Ours have stayed open with online learning as an option.

Cupcake's avatar

@JLeslie Honestly, no. There should just be teacher-written assessments this year. There is enough stress and anxiety. And these common core assessments are written in terms of what they should know at the end of the year. So they take them at the beginning and get a terrible score (because they literally don’t know the information). Maybe take again mid-year and still “fail”. And take them again at the end. It’s way too much, it’s deficits-oriented. And the world is upside-down. With the exception of graduating seniors and maybe juniors, we will catch up next year.

And, let me be clear, it’s not about the grade. It’s about the lack of confidence you have when you take an assessment and know less than half the answers. It’s overwhelming with defeat.

My kids went to a “Barbeque” at school to celebrate honor roll. They didn’t know anyone. We thought they would get a bit of normalcy and be able to be around kids for awhile. They just stood in masks and talked to each other until they could leave. Nothing about this year is normal. Mental, physical, and social health are tremendously impacted.

JLeslie's avatar

@Cupcake Hold on now, they are usually tested 3 times a year? I had no idea. When I was in school it was emphasized that the tests were not graded we just should do our best. I know it is different now. I also agree with you that not knowing the answers on more than half of a test is frustrating and will overall be a negative experience for children. At the same time, even the teacher will need to know where the children are at when they go back to school. Eventually the children will be evaluated somehow. I assume they are taking tests as they do their classwork throughout the year anyway. Are kids going at their own pace in each subject?

Cupcake's avatar

@JLeslie It’s all changed so much since we were in school. The teachers can be much more nimble and direct with their assessments, making them shorter and more productive. Again, I’m not arguing for no assessment at all. But the formalized statewide (or whatever they are) assessments are WAY TOO MUCH, especially during COVID. But, honestly, too much during a good year.
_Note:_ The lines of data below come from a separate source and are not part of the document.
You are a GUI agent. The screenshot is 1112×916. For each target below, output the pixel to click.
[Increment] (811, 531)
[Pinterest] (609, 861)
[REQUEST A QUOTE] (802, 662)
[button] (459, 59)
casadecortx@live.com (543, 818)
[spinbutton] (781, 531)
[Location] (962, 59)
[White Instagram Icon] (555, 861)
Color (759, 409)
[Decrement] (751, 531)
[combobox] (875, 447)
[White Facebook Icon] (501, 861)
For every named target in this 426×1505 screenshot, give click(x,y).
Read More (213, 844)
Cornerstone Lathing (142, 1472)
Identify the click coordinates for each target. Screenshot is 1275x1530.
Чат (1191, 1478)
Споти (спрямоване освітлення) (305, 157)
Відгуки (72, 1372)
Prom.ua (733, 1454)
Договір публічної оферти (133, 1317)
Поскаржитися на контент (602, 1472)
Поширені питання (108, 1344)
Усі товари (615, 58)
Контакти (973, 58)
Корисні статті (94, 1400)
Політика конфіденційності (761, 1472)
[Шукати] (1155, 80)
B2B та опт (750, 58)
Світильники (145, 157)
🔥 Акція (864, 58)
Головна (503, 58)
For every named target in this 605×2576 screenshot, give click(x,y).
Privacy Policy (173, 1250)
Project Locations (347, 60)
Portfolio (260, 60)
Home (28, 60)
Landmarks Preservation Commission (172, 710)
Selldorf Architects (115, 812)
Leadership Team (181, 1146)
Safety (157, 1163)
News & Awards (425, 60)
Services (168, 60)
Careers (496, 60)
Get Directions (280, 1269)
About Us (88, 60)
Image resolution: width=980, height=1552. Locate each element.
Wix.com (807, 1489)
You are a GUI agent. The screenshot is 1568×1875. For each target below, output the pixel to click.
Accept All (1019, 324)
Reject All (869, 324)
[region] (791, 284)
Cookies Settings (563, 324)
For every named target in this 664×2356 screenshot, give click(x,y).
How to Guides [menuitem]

I don’t have the effort to put into figuring out what are national standards and what are state decisions. But, yes, my kids have taken these assessments in math and reading twice now (and both got “failing” grades both times). It’s a multi-day process each time (not the whole day, but hours out of the day). And doing it on Zoom adds layers and layers of complexity. So they have to be in small groups so that the teacher can monitor what is on each of their screens, listen for extraneous noise in the background (such as parents helping, etc), and on and on. I just know that these assessments are outside of the control of the teachers.

There is still an emphasis that they are not “graded”, but parents get emailed a “grade”, which is “failing”.

They have the school counselor come into class beforehand to help them learn coping strategies. Does that give you an idea of how stressful they are? We get emails to have our kids get a good night of sleep and eat a healthy breakfast. It all takes SO much time and effort… for everyone.

I believe high schoolers have to go in-person for these assessments, even if they are remote learning. Again, this might be a district or state thing, I don’t know.

Cupcake's avatar

And there probably aren’t quizzes or exams like you are thinking of, at least at the elementary level. They are using apps with interactive questions that take the place of quizzes/exams.

My 1st grader still has “spelling quizzes”, which an adult has to perform with the kid. If they “pass”, they have to record themselves on video showing their “quiz” results and reading each word (in 2 seconds or something) with no hesitation and no mistakes. This is repeated daily and they progress to the next list when they get them all right and successfully record themselves.

This is just reading. Don’t get me started on science experiments and writing essays.

School looks very little like what you and I experienced.